El juicio por el crimen de Natalia Di Gallo, la adolescente que en febrero de 2004 fue encontrada asesinada en el Parque Pereyra del partido bonaerense de Berazategui, continuará mañana con la declaración de un testigo clave para la acusación y del imputado Nicolás Gómez.
La audiencia comenzará a las 10.30 ante el Tribunal Oral en lo Criminal (TOC) 1 de Quilmes, en el edificio judicial situado en Yrigoyen 475 de dicha localidad del sur del conurbano.
Previamente, a las 9.30, familiares y amigos de Natalia (16) se concentrarán en la plaza central de Quilmes y desde allí marcharán hasta los tribunales, ubicado a dos cuadras, en reclamo de Justicia.
En tanto, mañana se espera la declaración de un testigo de identidad reservada que en la etapa de instrucción de la causa dijo haber presenciado la secuencia en la que la víctima era retenida y golpeada por un joven que la pasaba de un auto a otro en el que había otros hombres.
Estos hechos ocurrieron la noche en que Natalia fue vista con vida por última vez, sobre la ruta provincial 36, a la altura de la localidad de Bosques.
El testigo, que estaba en una parada de colectivos a la vera de esa ruta, primero reconoció el auto de Gómez (29), un Renault 11 celeste, y luego al imputado a través de fotografías como el muchacho que retenía y golpeaba a la chica.
En base a este testimonio, el fiscal Alejandro Ruggeri pidió en 2011 detener a Gómez y enviarlo a juicio.
Por su parte, el imputado pidió declarar mañana luego de que comparezca el testigo de identidad reservada.
La semana pasada, otro testimonio complicó a Gómez luego de reconocerlo en plena audiencia como el joven que retenía y golpeaba a Natalia en la misma secuencia descripta anteriormente.
Se trata de Walter Claudio Bacigalupe, quien durante la instrucción de la causa había brindado una versión menos detallada de lo que sucedió aquella noche.

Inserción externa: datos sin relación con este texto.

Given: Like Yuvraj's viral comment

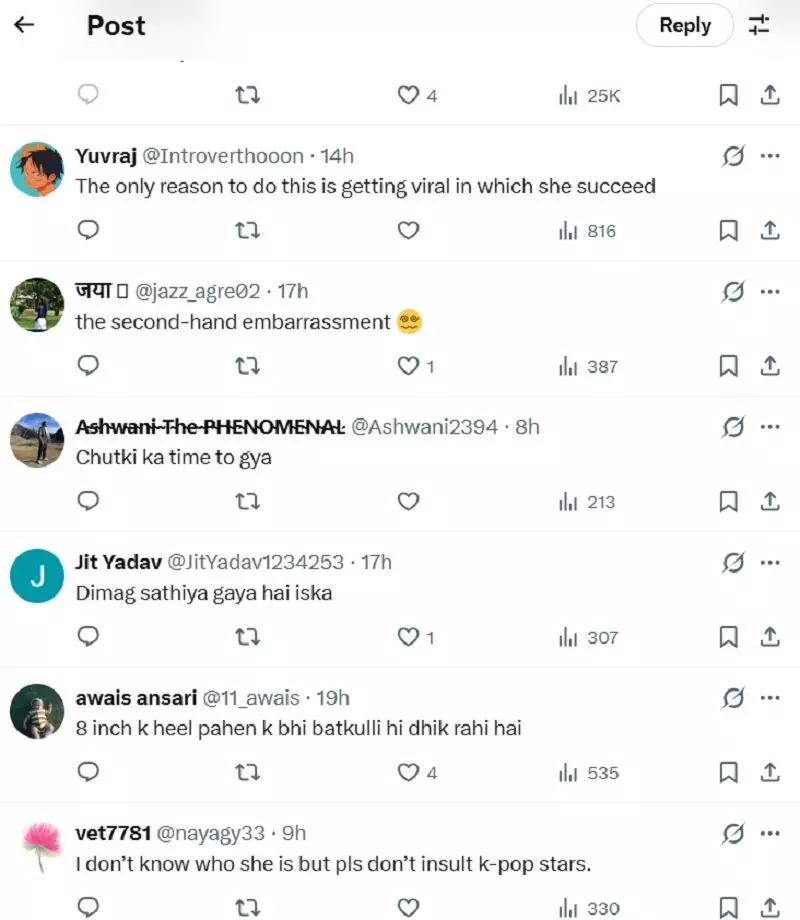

Por ello, la defensa de Gómez pidió al tribunal la detención de Bacigalupe por falso testimonio y que se incorpore por lectura la declaración que había hecho durante la instrucción, en la cual no había podido realizar una correcta identificación del imputado, pero ambas solicitudes fueron rechazadas.
En esa misma audiencia también declaró Elsa Quirino, quien junto a su marido vieron la misma secuencia de un joven que golpeaba a una chica junto a un auto marca Renault.

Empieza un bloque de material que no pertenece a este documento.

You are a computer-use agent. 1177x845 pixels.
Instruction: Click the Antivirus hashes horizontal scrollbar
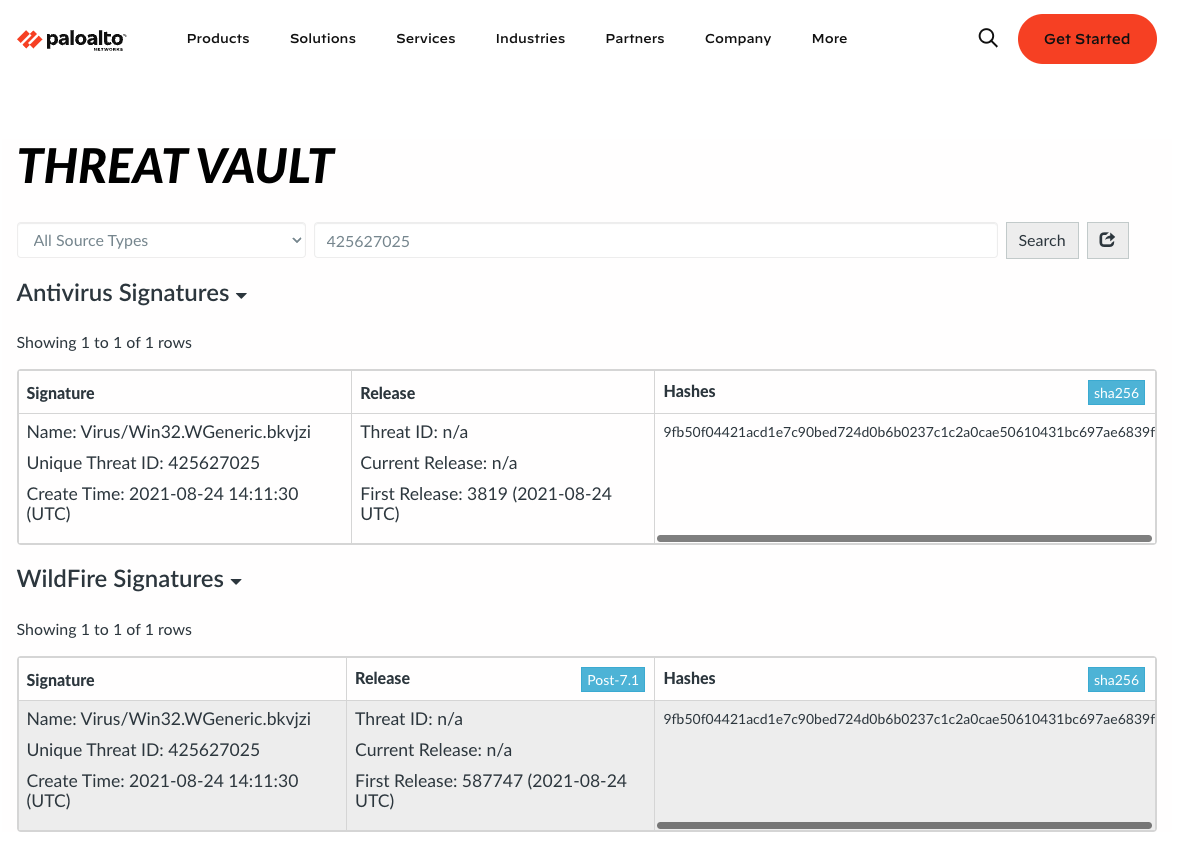[904, 538]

"Quirino no lo señala a Gómez pero hace una descripción del joven que ella vio que coincide con las características fisonómicas y de las prendas de vestir del acusado", explicó a Télam el abogado de la familia Di Gallo, Daniel Mazzocchini.
Además de Gómez, el proceso tiene como imputado a Daniel Feliciano Ojeda (40), un remisero al que primer detuvieron por el robo de un auto que luego fue señalado por un testigo como el mismo tipo de vehículo en el que vio a una chica parecida a Natalia pedir auxilio la noche en que desapareció la víctima.
Ambos llegaron al juicio acusados como partícipes del delito de "privación ilegal de la libertad agravada por el resultado de muerte en concurso real con abuso sexual", y en el caso de Gómez en concurso con el de "falsa denuncia".
Si bien Gómez está preso por este caso, Ojeda llega detenido por otro hecho -una tentativa de homicidio- ya que por el crimen de la adolescente había sido excarcelado con falta de mérito en 2005.
Natalia fue vista con vida por última vez el 28 de diciembre de 2003, cuando salió de su casa en Bosques junto a Gómez, y el 1 de enero de 2004 la encontraron asesinada y envuelta en bolsas de nailon en el Parque Pereyra.
De acuerdo a los forenses, Natalia fue violada y murió por una "asfixia mixta" producida por la obstrucción de las fosas nasales y la boca, en combinación con una compresión torácica-abdominal.
También se demostró que fue asesinada en otro sitio y luego depositada en el lugar del hallazgo.
Por su parte, Gómez siempre se declaró inocente y denunció que él y Natalia estaban dentro de su auto estacionado en el mencionado parque cuando un delincuente armado los asaltó, lo encerró en el baúl y raptó a la adolescente.